Villainous Instructor at the Academy -
Chapter 188: Ashes and embers
Chapter 188: Ashes and embers
When I opened my eyes, the ceiling was unfamiliar.
Not because it was new.
Because it was intact.
I lay in my quarters—sheets tangled, throat dry, and mana core sputtering like a candle in the rain. My muscles ached in ways that didn’t make anatomical sense, and my brain kept replaying that final moment.
Light. Static. Fear. And then—
Silence.
It wasn’t the vision that unsettled me.
It was the echo it left behind.
There, carved just beneath my skin—subtle, humming with buried heat—was a new Pattern. A vow-shaped sigil that wasn’t born from calculation or theory, but instinct. Will. Desperation.
___
Grimoire of Patterns: Votive Sigil – "The Ashen Ember"
"When hope burns out, let defiance remain."
___
It wasn’t a combat spell. Not yet. But it had potential—dangerous, volatile potential. A glyph that grew with conviction. A rune powered by the act of standing back up when everything told you to stay down.
Poetic. Suicidal. Fitting.
A knock pulled me out of my spiral.
"Professor?"
Felix’s voice. Quiet. Hesitant.
I forced myself up, ignoring the stabbing protest from every joint. "Come in."
He did, peeking around the door like I might bite.
Or collapse.
"...You missed morning drills," he said. "Wallace bet five silver you were dead."
"And what did you bet?"
Felix looked down. "Ten that you’d be back by lunch."
"...Huh."
Not the worst odds.
I swung my legs over the bed. "Why are you here, Spineless?"
He hesitated, then held up a letter. "It’s from home."
Ah. Right.
The Dorne estate. The reason we were heading into a freezing marsh filled with old grudges and murky politics. I took the letter, but didn’t read it yet.
Instead, I stared at him.
He looked... steadier. Still pale. Still nervous. But there was something in his eyes—less fear, more resolve.
Maybe watching your unkillable, half-crazed instructor vanish into a vision circle and not die did that to people.
"I want to leave tomorrow," Felix said.
I raised a brow. "Why the rush?"
"My sister’s not doing well. And I think—I think something’s happening. In the marsh. People are disappearing. And my uncle won’t say a word."
Interesting.
"Then pack your things," I said. "And tell the others to do the same."
Felix blinked. "All of us?"
"Yes. We’re taking a field trip."
"...Professor, you can’t just—"
"I can and I will," I growled, standing. "Unless you’d rather go alone. Into what’s clearly a trap. Surrounded by people who probably want you dead."

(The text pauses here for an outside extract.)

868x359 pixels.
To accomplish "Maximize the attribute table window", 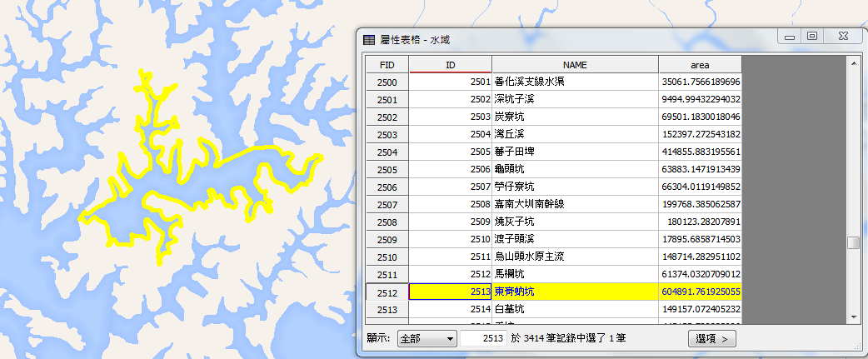I will [x=812, y=36].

His mouth opened. Closed. Then opened again.
"...I’ll tell the others."
"Good boy."
As he left, I looked at the letter.
The seal had been broken and re-glued.
Tampered mail. From a noble house.
Whoever was watching Felix clearly didn’t want him to leave the academy.
Too bad.
They’d have to deal with me now.
Lucian Drelmont.
The man who breaks his own fate.
And theirs.
I held the letter between two fingers, inspecting the seal like it might bite me.
House Dorne’s crest had been reapplied—a crude patch job done with the assumption that I wouldn’t notice. But they forgot one thing:
I’m paranoid.
I carefully peeled it open and unfolded the parchment. The script was tidy but rushed. Desperate. Like someone had written it with a dagger to their throat.
___
Brother,
If you’re reading this, come home. Don’t ask questions. Just come. The reeds have turned black and the lanterns don’t stay lit. Mother won’t leave her room. Uncle says it’s nothing. But something’s in the water.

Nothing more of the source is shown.